D’après ce que les enquêteurs ont pu reconstituer, les deux Uwe ont respecté, en fin de cavale, le 4 novembre, un scénario prévu de longue date, se donnant la mort d’une balle dans la tête pour ne pas être livrés à la justice. Masqués et vêtus de noir, ils venaient de braquer une banque d’Eisenach, en ex-RDA, et de se replier à vélo vers leur camping-car, garé dans un quartier tranquille de la ville. Ayant compris que la police était à leurs trousses, les deux hommes mettent le feu au véhicule et se suicident, après avoir demandé par téléphone à leur complice, Beate, de faire disparaître toute trace de leurs activités dans leur appartement de Zwickau. Après quatre jours de cavale, Beate Zschäpe s’est livrée à la police le 8 novembre et garde le silence depuis. En début de semaine, la police arrêtait un quatrième suspect présumé près de Hanovre. L’homme, qui assure avoir quitté la scène néonazie, effectuait régulièrement des virements pour le compte des trois complices.
Mountain Bike.«En fait, dans le voisinage, personne ne les connaissait vraiment. Ils ne venaient jamais aux fêtes de quartier et s’absentaient souvent pendant plusieurs jours», commente une habitante en train de promener son chien. La seule chose qui avait attiré l’attention du voisinage était la passion des deux hommes pour les randonnées en mountain bike. Les trois tueurs s’étaient aménagé une petite salle de sport dans leur logement sous les toits. «Evidemment, maintenant on comprend mieux tout ça», affirme le retraité d’en face.

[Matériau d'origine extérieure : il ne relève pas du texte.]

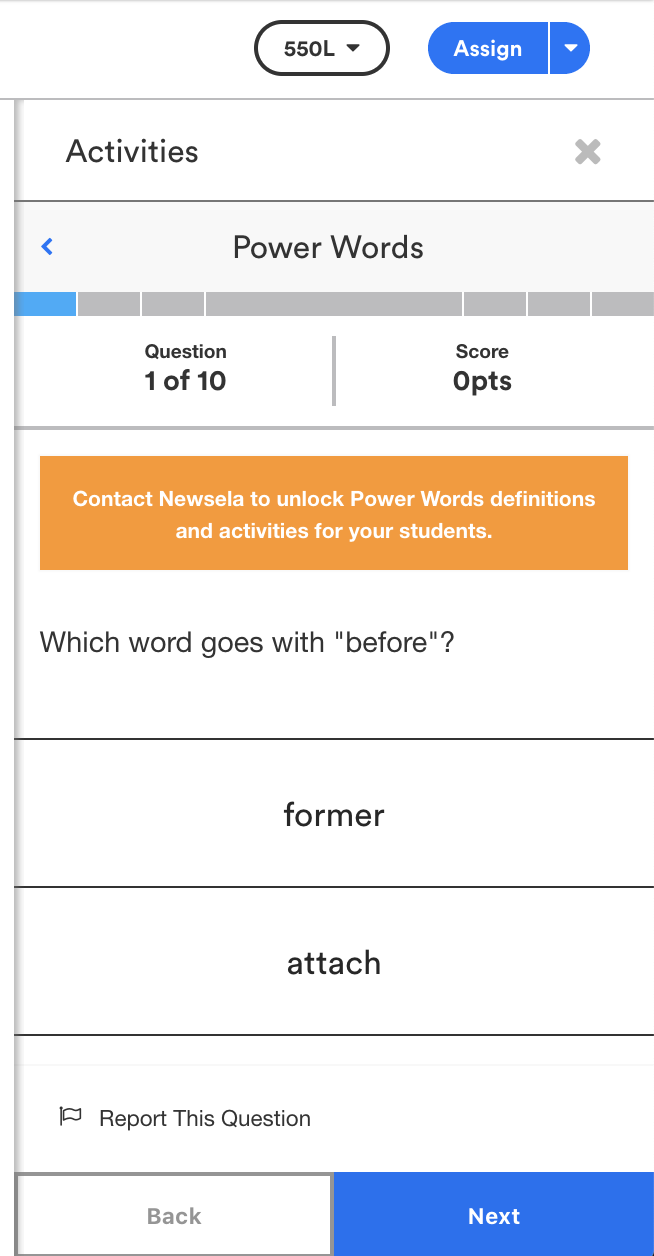654x1256 pixels.
Task: Close the Activities panel with the X
Action: 587,152
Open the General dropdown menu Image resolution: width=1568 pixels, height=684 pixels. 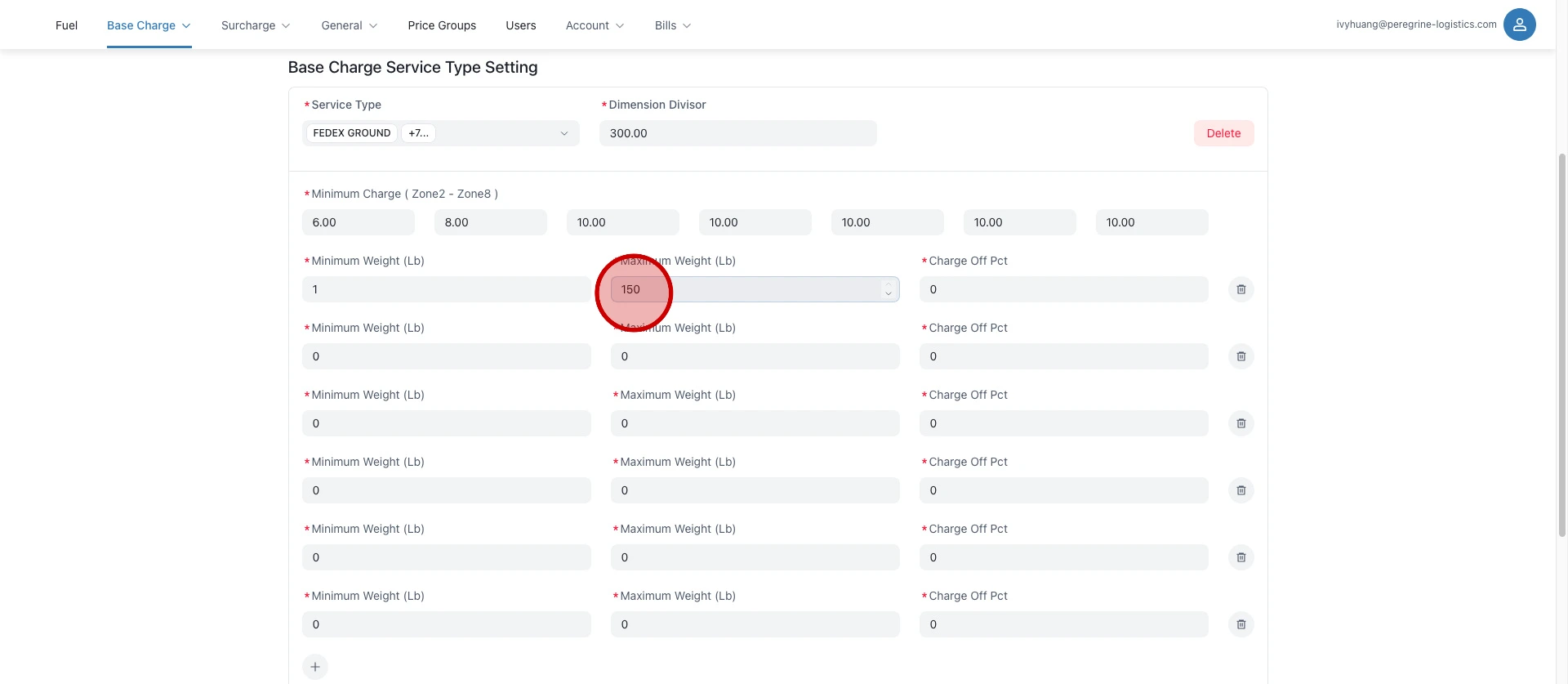(x=349, y=25)
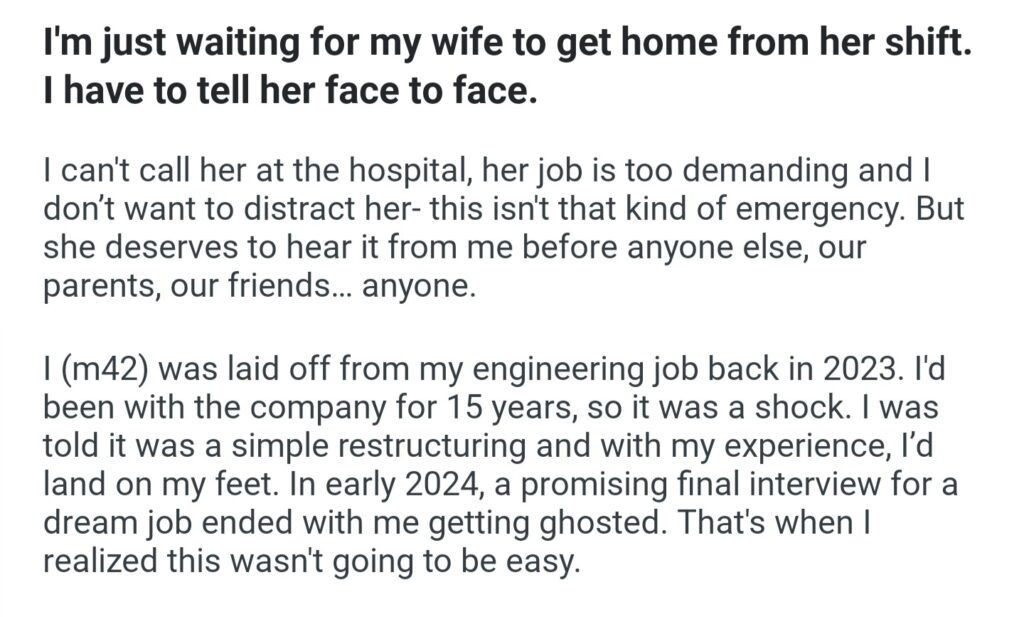Click the word "hospital" in the first paragraph
Viewport: 1024px width, 617px height.
(x=405, y=170)
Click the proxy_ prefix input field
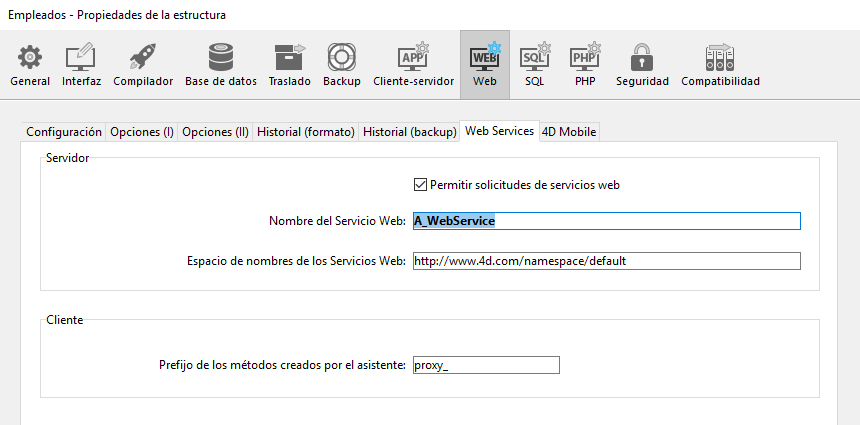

Pour les voisins, Beate Zschäpe s’appelait Mandy Struck, et elle partageait son logement avec son frère et son compagnon. Le loyer – 550 euros plus 250 euros de charges – était ponctuellement payé le 25 de chaque mois. La jeune femme possédait également de faux papiers, tout comme les deux hommes, au nom de Susann Dienelt.
Dans les ruines calcinées de Zwickau, les enquêteurs ont retrouvé des billets de banque provenant de braquages antérieurs, l’arme et les menottes de deux policiers agressés en 2007 (une policière abattue, son collègue gravement blessé par balle) à Heilbronn, dans l’ouest du pays, ainsi que du matériel vidéo attestant d’activités néonazies, notamment la photo de neuf étrangers – huit Turcs et un Grec -, mystérieusement assassinés par balle entre 2000 et 2006. Les victimes, tous de petits commerçants, semblent avoir été choisies au hasard en Bavière, dans l’ouest ou le nord du pays. Cette série de meurtres, dits «du kebab», n’avait jamais été élucidée.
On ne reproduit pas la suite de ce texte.